*** Page text ***

The deciding vote against Posey’s Mississippi indictment apparently came from one of his relatives. Less than three weeks after our meeting, before the Feds could charge him, Posey, 73 evaded justice one last time, when he died of natural causes. He was buried in the same town where the slain civil rights pioneers Andrew Goodman, 20; Michael Schwerner, 24;  and James Chaney, 21; were martyred 45 years earlier. Posey outlived all the parents of the murdered civil rights heroes.

As the clock continuously ticks, justice suffers. But maybe you hold the key. Over the last week the FBI announced a renewed effort to find families of closed case victims and witnesses in unsolved ones, like Moore’s. As you reconnect with loved ones this Thanksgiving, please see if you have friends or family who may be able to assist the FBI with any information about these cases or lost relatives. 

Most Wanted (From CBS News)
The Bureau is asking the public for help finding family members of cold case victims, including: 
• Arthur James Hill, who was shot and killed in Villa Rica, Georgia during an altercation with a group of white men in August 1965; 
• Clarence Horatious Pickett, who was beaten to death by a police officer in a Columbus, Ga., jail in December 1957; 
• Ann Thomas, who was sexually assaulted and shot four times in the head in San Antonio, Texas in April 1969; 
• William Lewis Moore, a former U.S. Marine who was shot and killed in April 1963 near Attalla, Ala. - the postal worker was marching to deliver a letter to the Mississippi governor urging integration of the University of Mississippi; 
• Izell Henry of Greensburg, La., who on July 28, 1954 was brought to Lallie Kemp Hospital where he was pronounced dead; two individuals claimed to have found him in a ditch. 
• Jimmy Powell, 15, who on July 16, 1964 was shot and killed by a police officer in New York City for allegedly charging at the officer with a knife; and 
• Ernest Jells, who was shot to death by Clarksville, Miss., police in October 1963 after he allegedly pointed a rifle at officers attempting to arrest him for stealing a banana. 

The FBI is also offering a reward for information leading to the indictment, arrest and conviction of anyone responsible for: 

• The June 1965 murder of Deputy Sheriff O'Neal Moore and attempted murder of Deputy Sheriff David "Creed" Rogers in Varnado, La.; Moore and Rogers were the first black deputies in Washington Parish. 
 • The December 1964 murder of Frank Morris, a shoe store owner in Ferriday, Louisiana. 

Please help us, make Dr. King’s vision as articulated on those Alabama Capitol steps in March 1965, finally ring true:

“How long will justice be crucified, (Speak) and truth bear it?" (Yes, sir) I come to say to you this afternoon, however difficult the moment, (Yes, sir) however frustrating the hour, it will not be long, (No sir) because "truth crushed to earth will rise again." (Yes, sir) How long? Not long, (Yes, sir) because "no lie can live forever." (Yes, sir) How long? Not long, (All right. How long) because "you shall reap what you sow." (Yes, sir)"

"How long? Not long, because the arc of the moral universe is long, but it bends toward justice."

*** End of Page text ***
*** Data section ***

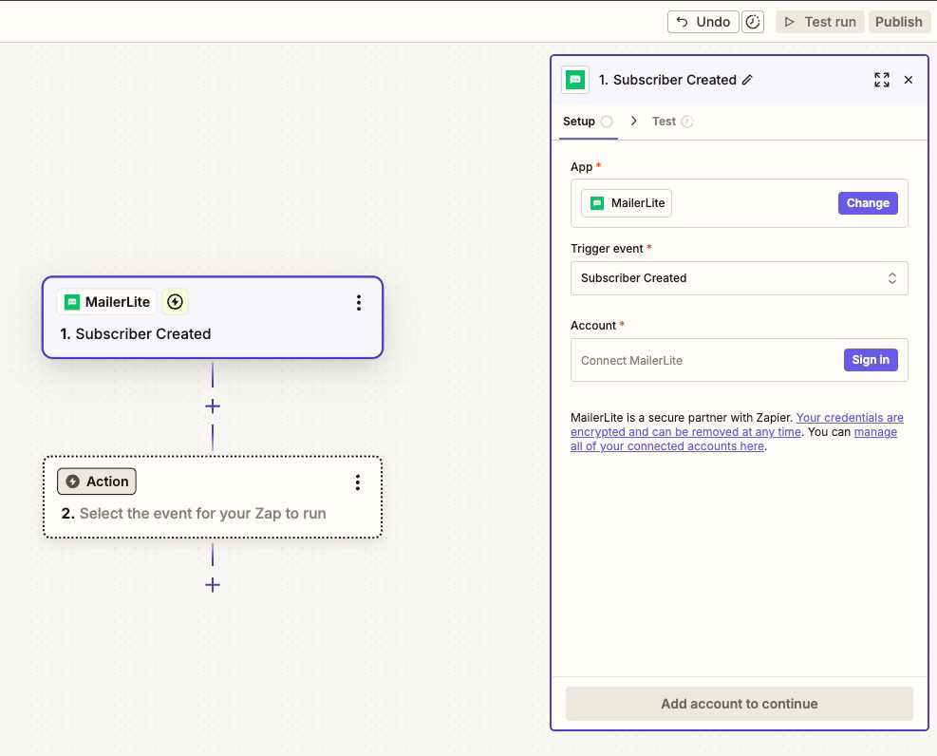
Task: Open the three-dot menu on MailerLite step
Action: pyautogui.click(x=359, y=302)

*** End of Data section ***

- Required action
Write out the part of the article that opens with the words containing "As the clock" and closes with "Wanted (From CBS News)", swapping "Thanksgiving" for "Christmas". Use only the article to answer.

- Completed exercise
As the clock continuously ticks, justice suffers. But maybe you hold the key. Over the last week the FBI announced a renewed effort to find families of closed case victims and witnesses in unsolved ones, like Moore’s. As you reconnect with loved ones this Christmas, please see if you have friends or family who may be able to assist the FBI with any information about these cases or lost relatives. 

Most Wanted (From CBS News)